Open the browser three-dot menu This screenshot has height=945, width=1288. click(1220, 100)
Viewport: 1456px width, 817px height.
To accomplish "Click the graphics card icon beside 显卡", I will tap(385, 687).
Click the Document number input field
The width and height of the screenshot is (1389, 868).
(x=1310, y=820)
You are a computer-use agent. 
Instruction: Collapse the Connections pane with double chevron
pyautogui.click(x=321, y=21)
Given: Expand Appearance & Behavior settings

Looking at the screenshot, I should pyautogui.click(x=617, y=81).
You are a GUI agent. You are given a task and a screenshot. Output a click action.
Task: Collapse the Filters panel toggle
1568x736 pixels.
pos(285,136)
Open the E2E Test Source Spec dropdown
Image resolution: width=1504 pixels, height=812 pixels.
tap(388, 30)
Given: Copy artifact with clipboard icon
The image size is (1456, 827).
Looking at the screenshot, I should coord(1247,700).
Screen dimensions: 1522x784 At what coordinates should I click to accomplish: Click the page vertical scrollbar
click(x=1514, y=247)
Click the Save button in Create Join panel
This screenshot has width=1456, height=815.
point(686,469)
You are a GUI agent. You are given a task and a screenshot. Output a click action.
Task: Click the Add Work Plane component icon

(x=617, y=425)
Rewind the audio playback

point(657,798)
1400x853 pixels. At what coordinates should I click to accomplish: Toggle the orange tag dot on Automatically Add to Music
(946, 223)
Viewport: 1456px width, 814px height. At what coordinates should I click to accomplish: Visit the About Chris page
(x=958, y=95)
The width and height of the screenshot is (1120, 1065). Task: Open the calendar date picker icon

————————

From the first line to the last, transcribe the records exactly.

> **RESPONSE TO THIS EXERCISE**
Open the browser three-dot menu This screenshot has height=945, width=1288. click(1220, 100)
Viewport: 1456px width, 817px height.
To accomplish "Click the graphics card icon beside 显卡", I will tap(385, 687).
Click the Document number input field
The width and height of the screenshot is (1389, 868).
(x=1310, y=820)
You are a computer-use agent. 
Instruction: Collapse the Connections pane with double chevron
pyautogui.click(x=321, y=21)
Given: Expand Appearance & Behavior settings

Looking at the screenshot, I should pyautogui.click(x=617, y=81).
You are a GUI agent. You are given a task and a screenshot. Output a click action.
Task: Collapse the Filters panel toggle
1568x736 pixels.
pos(285,136)
Open the E2E Test Source Spec dropdown
Image resolution: width=1504 pixels, height=812 pixels.
tap(388, 30)
Given: Copy artifact with clipboard icon
The image size is (1456, 827).
Looking at the screenshot, I should coord(1247,700).
Screen dimensions: 1522x784 At what coordinates should I click to accomplish: Click the page vertical scrollbar
click(x=1514, y=247)
Click the Save button in Create Join panel
This screenshot has width=1456, height=815.
point(686,469)
You are a GUI agent. You are given a task and a screenshot. Output a click action.
Task: Click the Add Work Plane component icon

(x=617, y=425)
Rewind the audio playback

point(657,798)
1400x853 pixels. At what coordinates should I click to accomplish: Toggle the orange tag dot on Automatically Add to Music
(946, 223)
Viewport: 1456px width, 814px height. At what coordinates should I click to accomplish: Visit the About Chris page
(x=958, y=95)
The width and height of the screenshot is (1120, 1065). Task: Open the calendar date picker icon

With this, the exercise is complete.